Interaction of Fracture and Conduit Flow in the Evolution of Karst Aquifers

Karst aquifers in their initial state consist of a net of fractures with largely differing aperture widths. As a most simple example we investigate the evolution of a karst aquifer where a wide fracture with aperture width A0 = 0.03 cm is embedded into a dense net of narrow fractures of aperture widths a0 < A0. The aim of this work is to investigate the influence of the hydraulic coupling between these fractures to the evolution of the karst aquifer. The modelling domain consists of a confined aquifer, which is divided into a square network consisting of narrow fractures. In its center a straight wide fracture leads from the input at hydraulic head h to the output at head zero. We have computed the breakthrough times of this aquifer as a function of a0. For a0 = 0 the breakthrough time is that of an isolated one-dimensional fracture.
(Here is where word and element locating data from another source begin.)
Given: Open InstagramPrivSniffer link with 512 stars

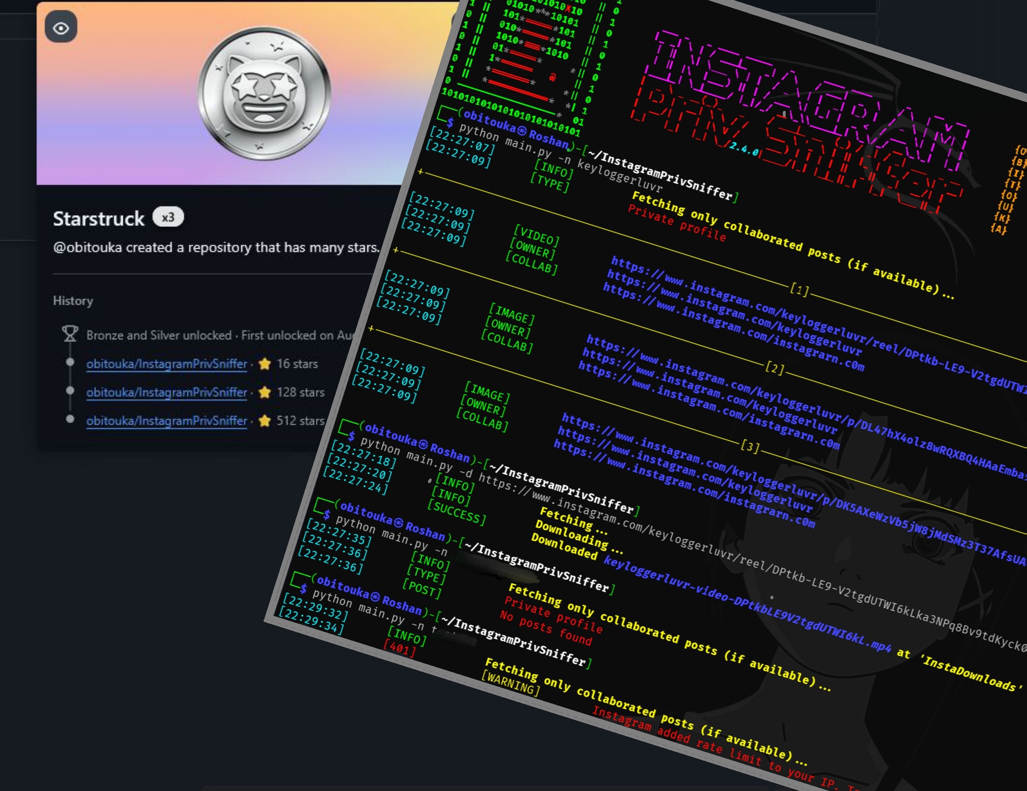Looking at the screenshot, I should point(166,420).
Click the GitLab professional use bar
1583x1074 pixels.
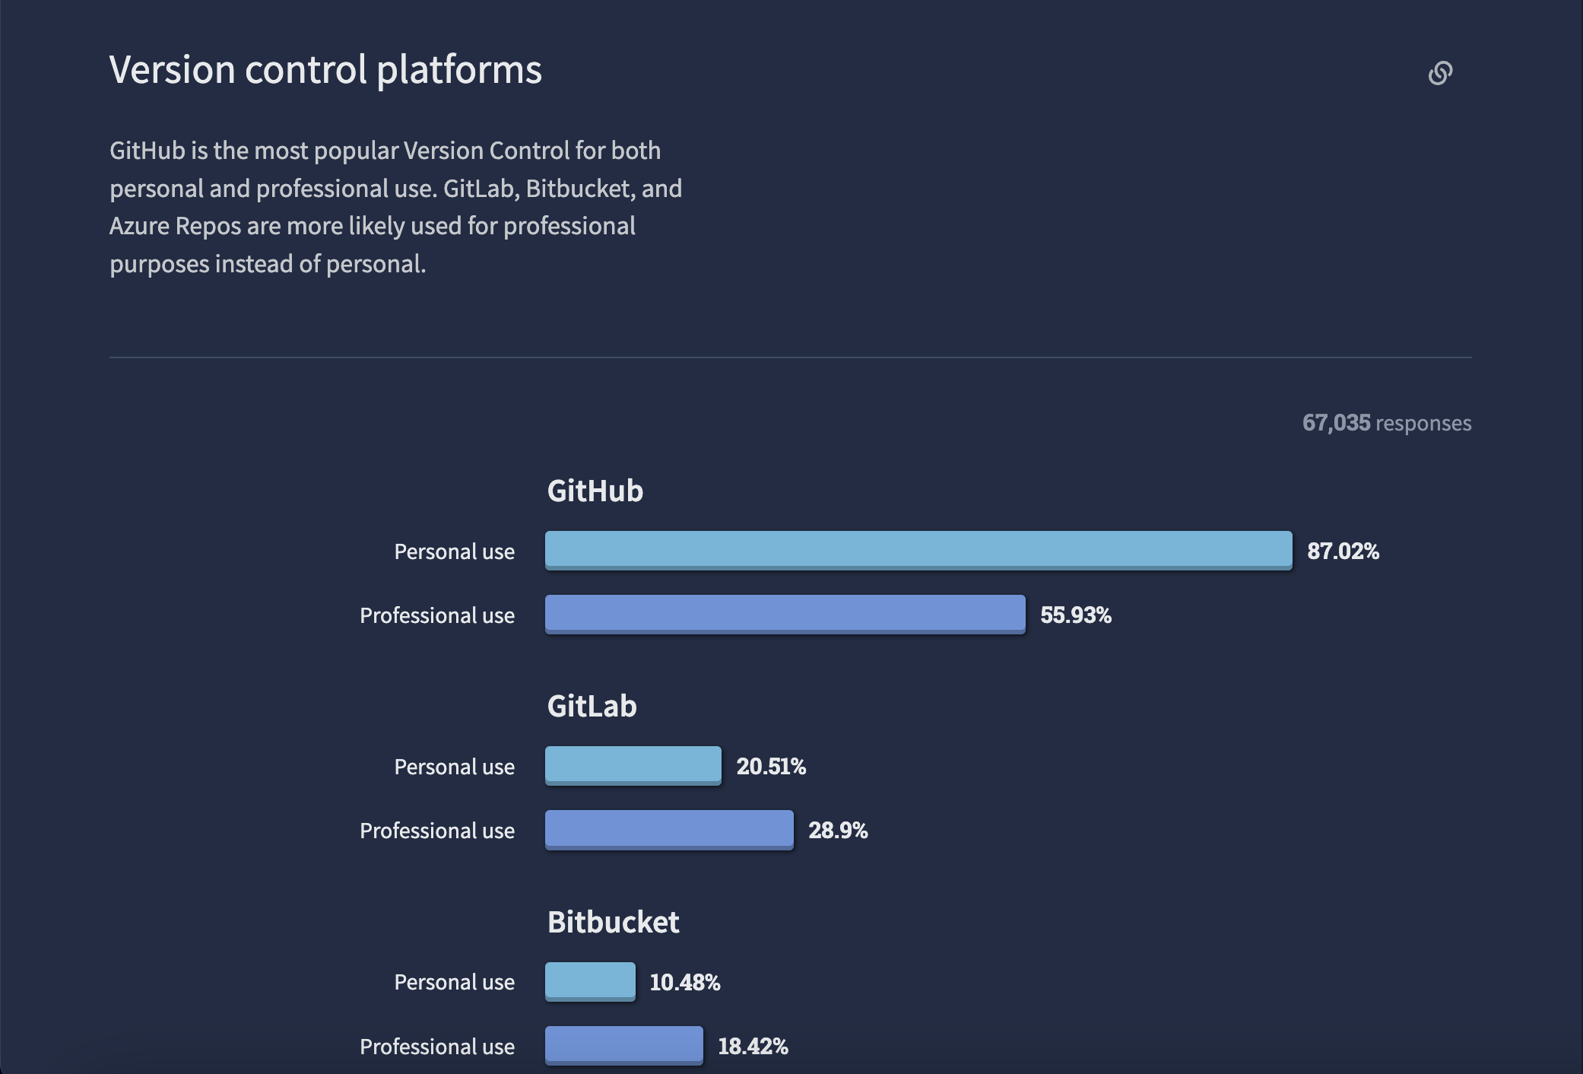pyautogui.click(x=669, y=829)
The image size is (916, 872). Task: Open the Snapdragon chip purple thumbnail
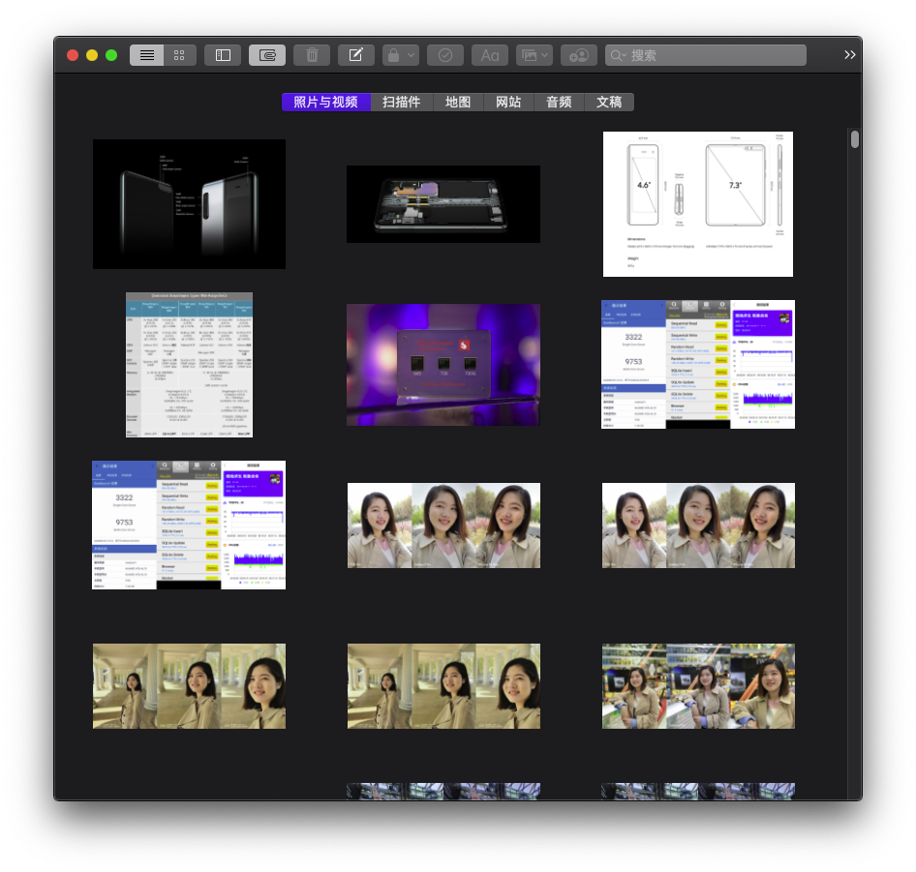[443, 365]
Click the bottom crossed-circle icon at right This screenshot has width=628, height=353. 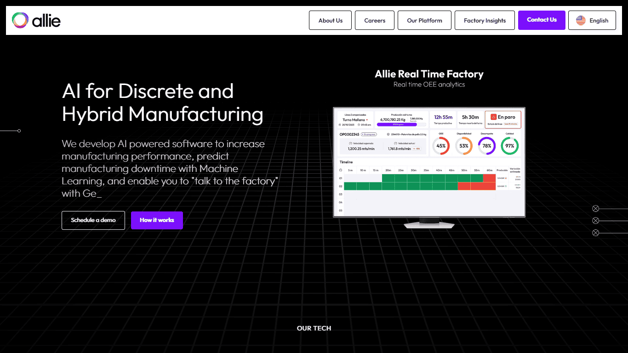click(x=596, y=233)
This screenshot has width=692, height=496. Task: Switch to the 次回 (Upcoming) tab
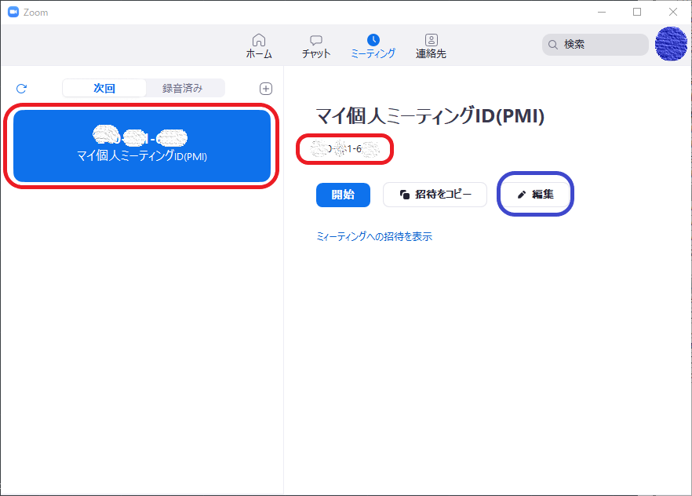tap(104, 88)
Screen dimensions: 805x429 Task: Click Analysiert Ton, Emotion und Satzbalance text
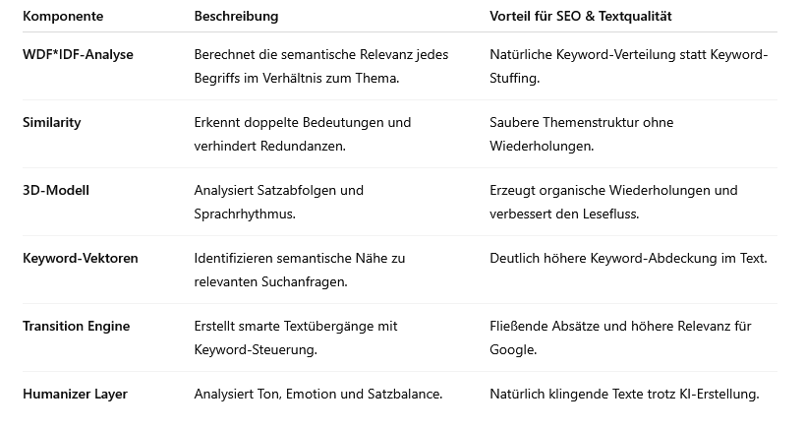pyautogui.click(x=318, y=395)
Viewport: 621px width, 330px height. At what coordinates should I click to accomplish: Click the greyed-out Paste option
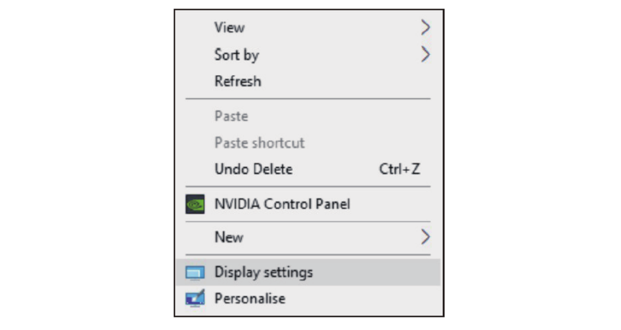click(231, 116)
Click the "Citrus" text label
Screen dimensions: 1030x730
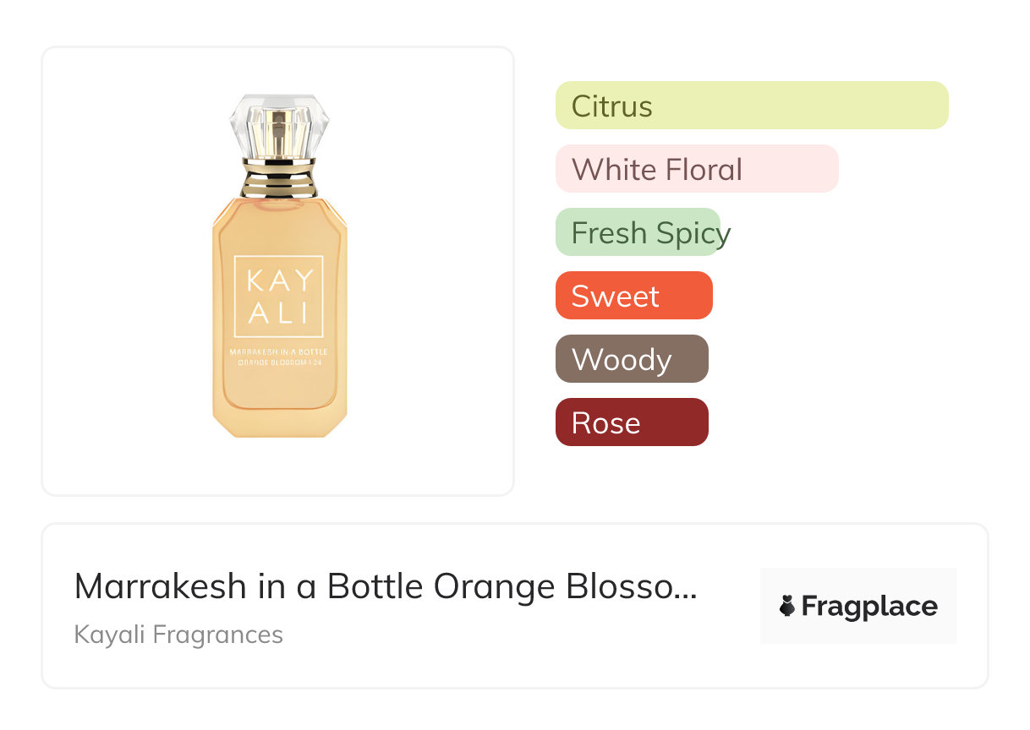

As a0 is increased the breakthrough times drop until at about a0 > 0.02 cm they are reduced significantly by almost one order of magnitude. This is caused by the following mechanism. As the central tube gets enlarged into a funnel like shape from its entrance water from its tip is injected into the fine net of fractures. Therefore more aggressive solution enters into the central fracture and enhances dissolutional widening there. By this way aquifers with wide fractures embedded into a continuum of fine fractures experience accelerated karstification.